**Written exercise**: Reproduce word for word everything in the data below, from the line containing "You are a computer-use agent. 1334x750" down to the end. Leave the pictures out of your answer.

Data records
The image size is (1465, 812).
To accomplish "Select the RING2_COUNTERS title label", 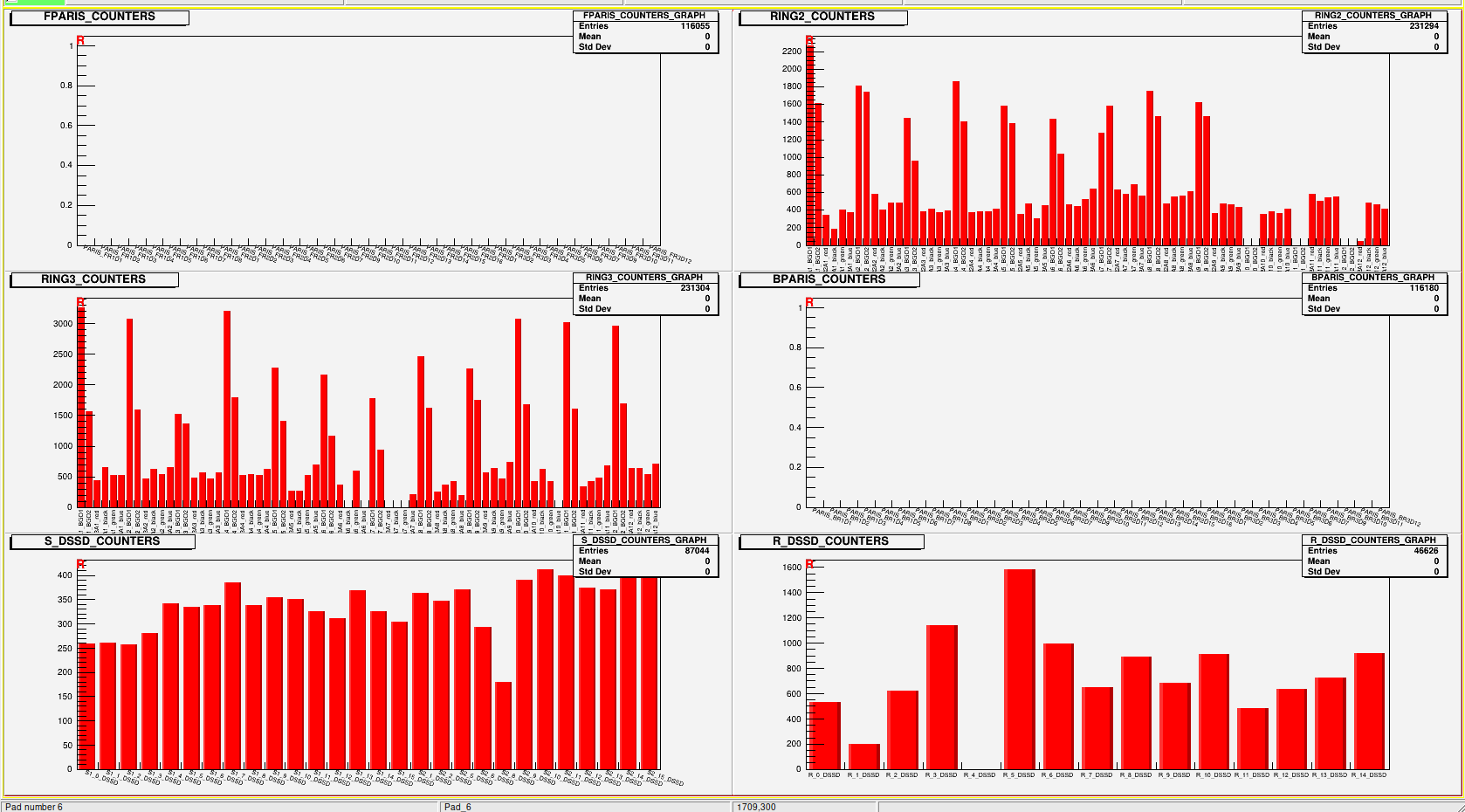I will tap(822, 17).
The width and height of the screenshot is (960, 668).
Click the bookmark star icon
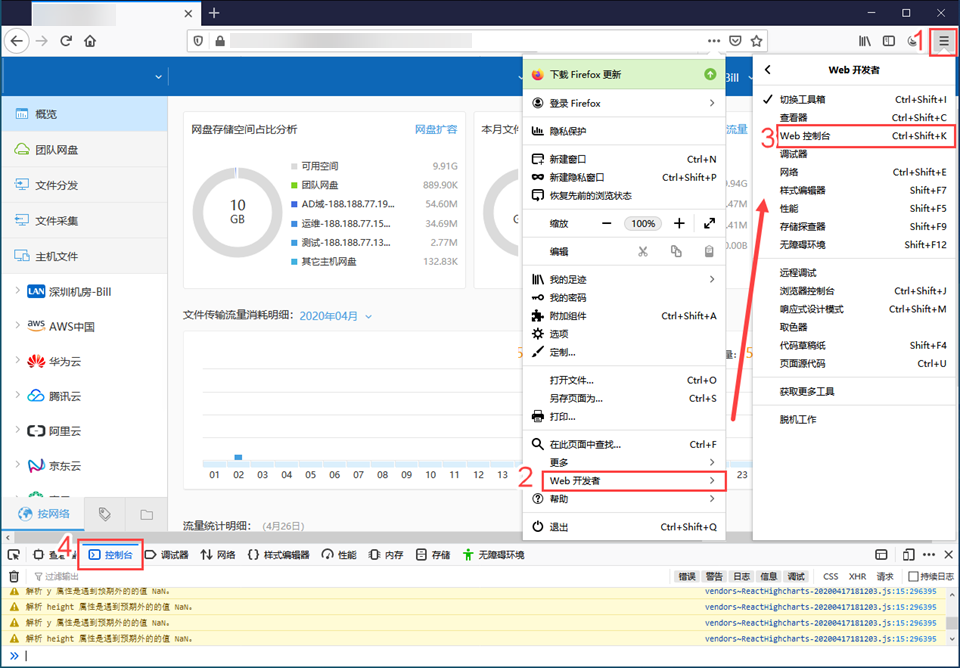(x=757, y=41)
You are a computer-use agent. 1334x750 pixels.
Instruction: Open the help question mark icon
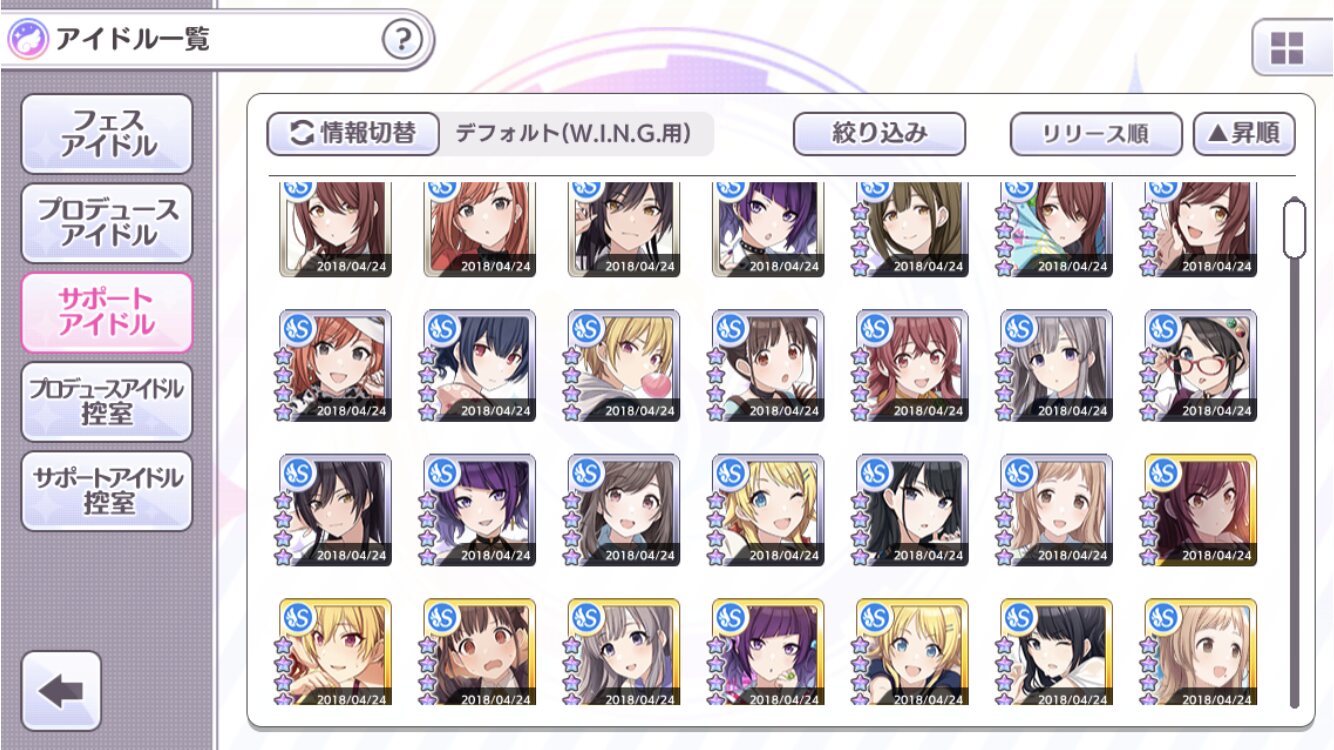pos(402,40)
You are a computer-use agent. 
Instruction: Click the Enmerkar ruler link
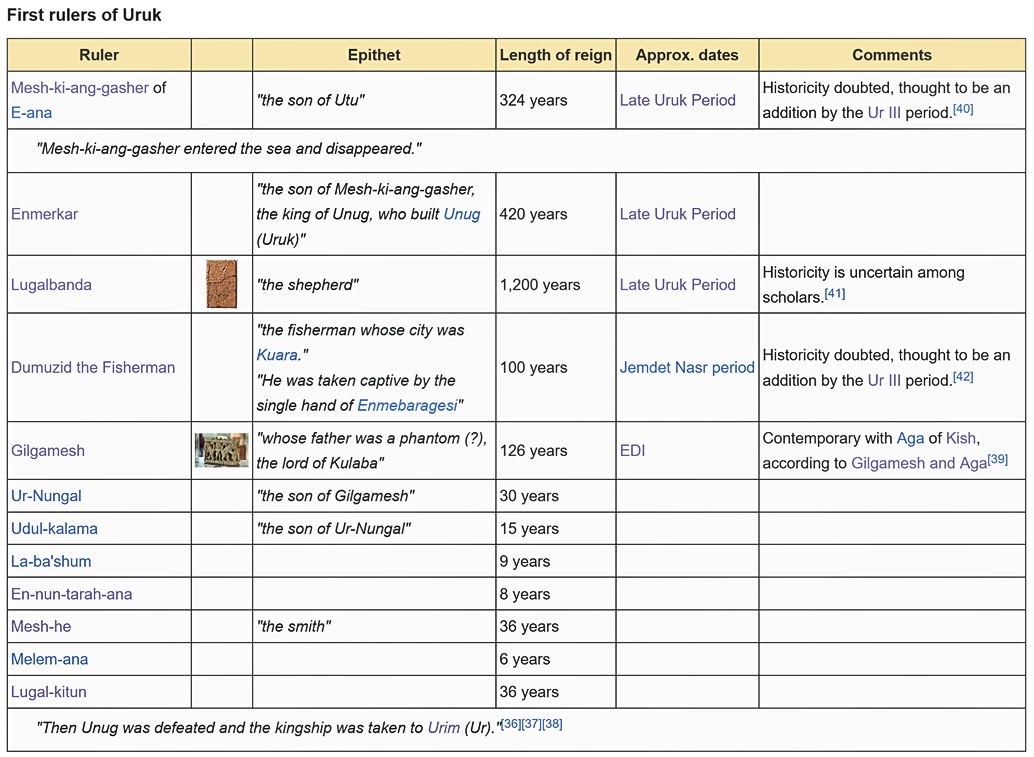pos(44,214)
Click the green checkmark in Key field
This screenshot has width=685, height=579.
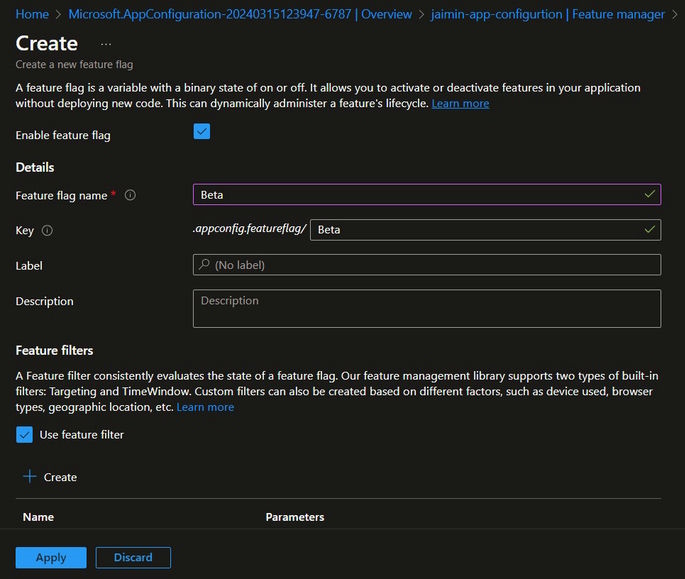650,229
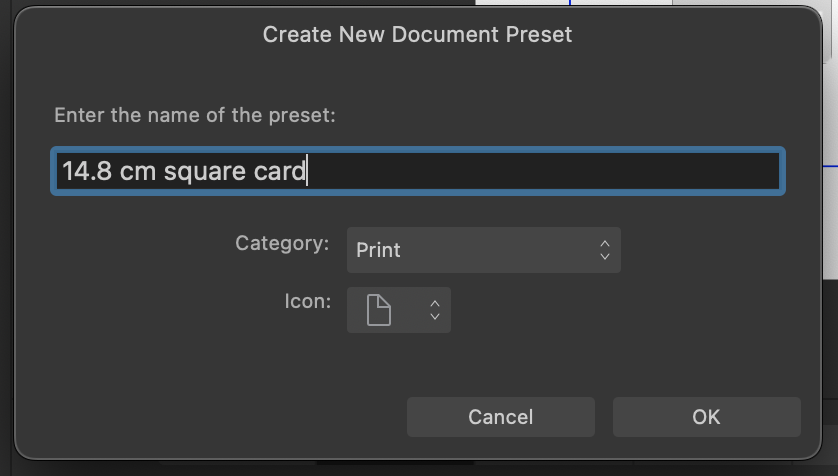This screenshot has width=838, height=476.
Task: Click the "Icon:" label
Action: pos(308,301)
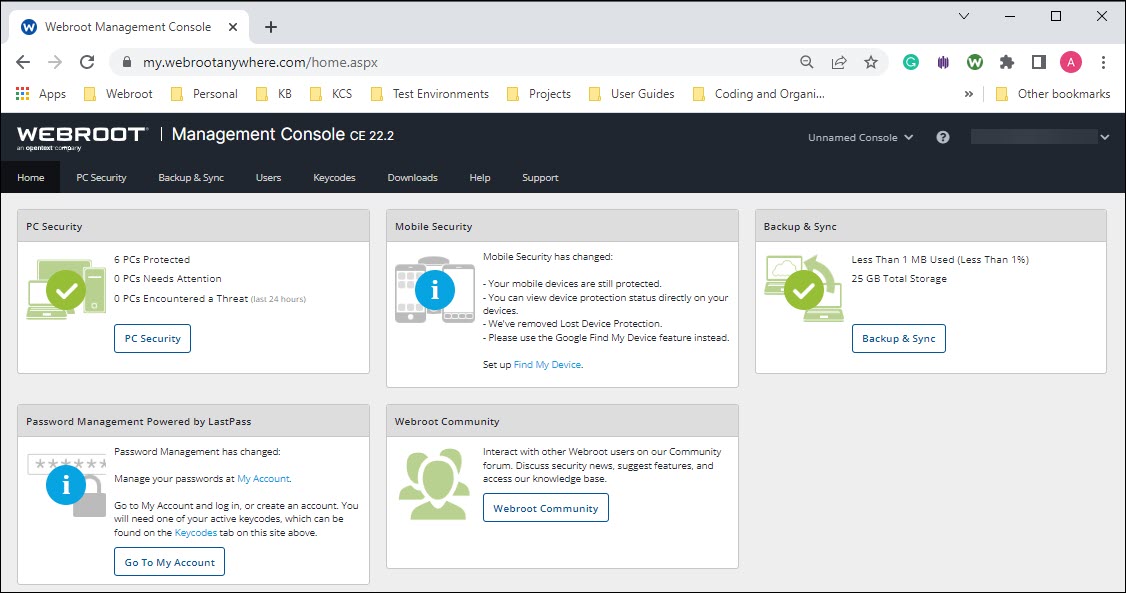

**Expected answer**:
You are a computer-use agent. 1334x750 pixels.
Instruction: Open the help question mark icon
pos(402,40)
You are a computer-use agent. 
Instruction: Click the Enmerkar ruler link
pos(44,214)
Click the green checkmark in Key field
This screenshot has width=685, height=579.
650,229
This screenshot has width=838, height=476.
Task: Click the "Icon:" label
Action: pos(308,301)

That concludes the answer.